In the listing below, the lines starting with the line with "Identify the click" and going on through the line with "Видеонаблюдение (184, 187)" are to be reproduced exactly, and only those.

SOURCE DATA

§ §

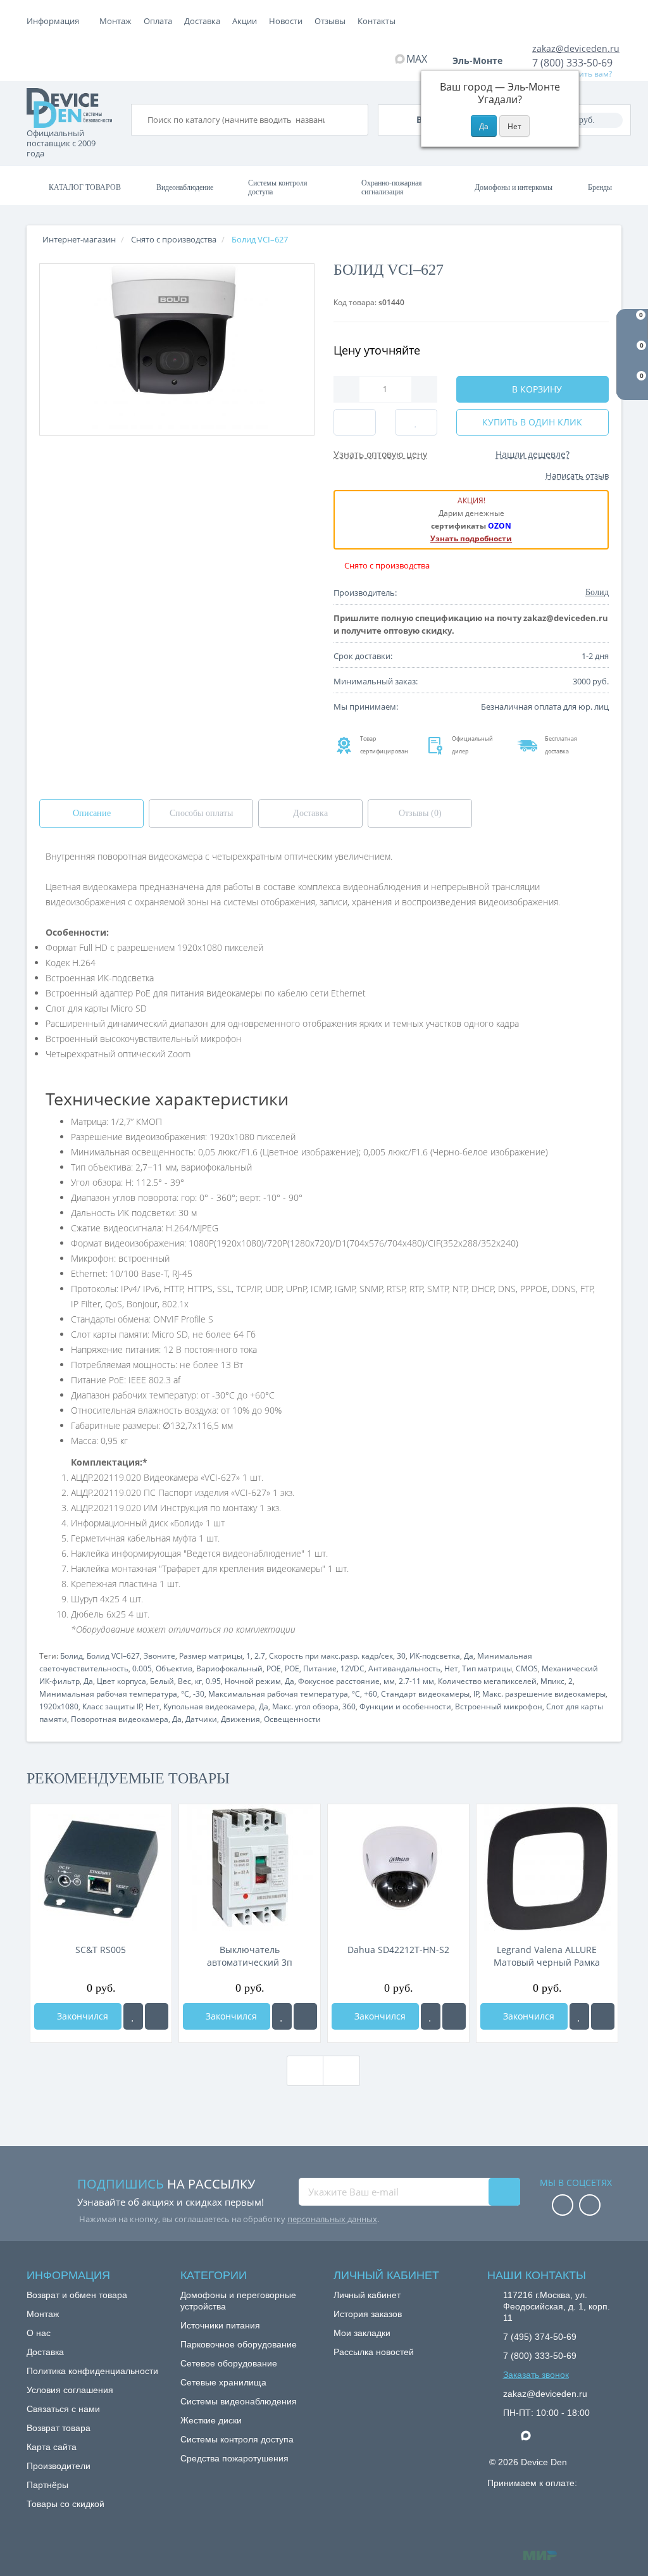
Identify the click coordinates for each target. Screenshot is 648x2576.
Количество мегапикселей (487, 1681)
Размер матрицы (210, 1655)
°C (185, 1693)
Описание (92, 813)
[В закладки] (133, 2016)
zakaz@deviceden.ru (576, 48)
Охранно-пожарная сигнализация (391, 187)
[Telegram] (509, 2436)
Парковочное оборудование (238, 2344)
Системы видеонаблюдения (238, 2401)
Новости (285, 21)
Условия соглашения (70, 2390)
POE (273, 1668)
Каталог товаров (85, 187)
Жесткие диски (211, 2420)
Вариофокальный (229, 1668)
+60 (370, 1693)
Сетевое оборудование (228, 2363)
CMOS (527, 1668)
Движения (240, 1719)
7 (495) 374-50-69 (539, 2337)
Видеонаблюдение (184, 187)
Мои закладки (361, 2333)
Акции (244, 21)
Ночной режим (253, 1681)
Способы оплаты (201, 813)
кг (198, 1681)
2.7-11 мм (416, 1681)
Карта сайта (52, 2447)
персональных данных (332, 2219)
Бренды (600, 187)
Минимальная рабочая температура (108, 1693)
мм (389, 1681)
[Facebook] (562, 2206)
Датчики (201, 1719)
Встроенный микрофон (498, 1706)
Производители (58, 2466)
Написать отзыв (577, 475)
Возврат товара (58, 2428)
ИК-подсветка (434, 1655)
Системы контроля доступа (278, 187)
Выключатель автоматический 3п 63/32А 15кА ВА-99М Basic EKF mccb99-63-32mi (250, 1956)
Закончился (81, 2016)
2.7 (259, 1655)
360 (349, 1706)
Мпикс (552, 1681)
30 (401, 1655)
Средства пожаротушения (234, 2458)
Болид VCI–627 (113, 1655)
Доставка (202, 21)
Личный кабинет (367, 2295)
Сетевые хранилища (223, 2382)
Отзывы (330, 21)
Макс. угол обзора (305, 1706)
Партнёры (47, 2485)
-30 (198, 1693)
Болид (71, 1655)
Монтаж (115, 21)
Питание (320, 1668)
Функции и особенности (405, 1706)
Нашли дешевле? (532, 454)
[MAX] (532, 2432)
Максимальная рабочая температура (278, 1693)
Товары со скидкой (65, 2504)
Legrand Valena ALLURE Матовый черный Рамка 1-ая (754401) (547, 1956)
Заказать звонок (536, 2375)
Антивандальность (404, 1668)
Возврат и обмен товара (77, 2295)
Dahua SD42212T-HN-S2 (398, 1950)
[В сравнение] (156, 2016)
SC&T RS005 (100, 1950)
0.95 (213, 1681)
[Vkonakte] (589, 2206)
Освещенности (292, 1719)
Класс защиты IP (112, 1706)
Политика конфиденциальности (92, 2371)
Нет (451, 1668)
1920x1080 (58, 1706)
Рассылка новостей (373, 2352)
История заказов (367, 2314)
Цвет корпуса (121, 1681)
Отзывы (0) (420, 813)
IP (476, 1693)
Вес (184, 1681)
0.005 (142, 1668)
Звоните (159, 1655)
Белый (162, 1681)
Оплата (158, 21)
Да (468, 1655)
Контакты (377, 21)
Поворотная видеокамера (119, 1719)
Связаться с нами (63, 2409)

§ §

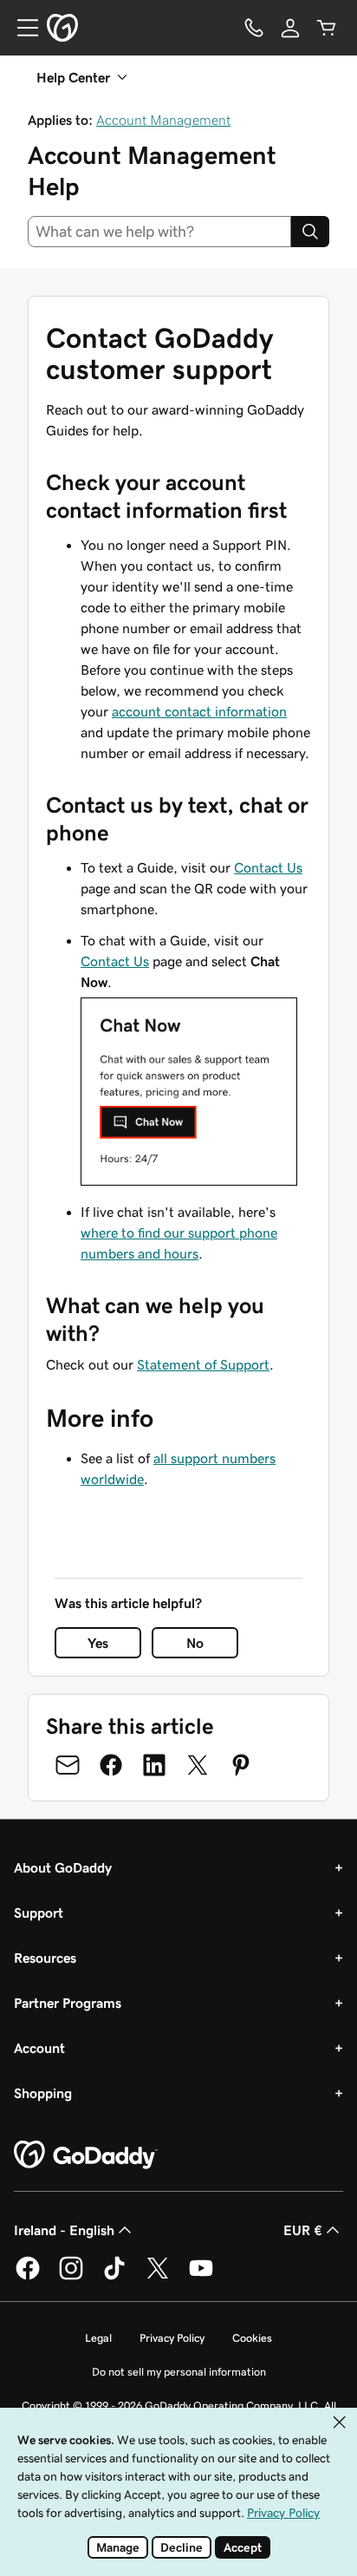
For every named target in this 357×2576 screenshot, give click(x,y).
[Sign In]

§ §

RESULT OF THE EXERCISE
Identify the click coordinates for each target. Screenshot is 648x2576.
Количество мегапикселей (487, 1681)
Размер матрицы (210, 1655)
°C (185, 1693)
Описание (92, 813)
[В закладки] (133, 2016)
zakaz@deviceden.ru (576, 48)
Охранно-пожарная сигнализация (391, 187)
[Telegram] (509, 2436)
Парковочное оборудование (238, 2344)
Системы видеонаблюдения (238, 2401)
Новости (285, 21)
Условия соглашения (70, 2390)
POE (273, 1668)
Каталог товаров (85, 187)
Жесткие диски (211, 2420)
Вариофокальный (229, 1668)
+60 (370, 1693)
Сетевое оборудование (228, 2363)
CMOS (527, 1668)
Движения (240, 1719)
7 (495) 374-50-69 (539, 2337)
Видеонаблюдение (184, 187)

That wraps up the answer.